What to do |
Print all entries precisely as they are written.

Source data |
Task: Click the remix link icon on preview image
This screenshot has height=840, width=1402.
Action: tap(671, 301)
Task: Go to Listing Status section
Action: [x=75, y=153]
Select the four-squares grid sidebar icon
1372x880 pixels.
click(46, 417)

Task answer |
Task: Click the remix link icon on preview image
This screenshot has height=840, width=1402.
Action: tap(671, 301)
Task: Go to Listing Status section
Action: [x=75, y=153]
Select the four-squares grid sidebar icon
1372x880 pixels.
click(46, 417)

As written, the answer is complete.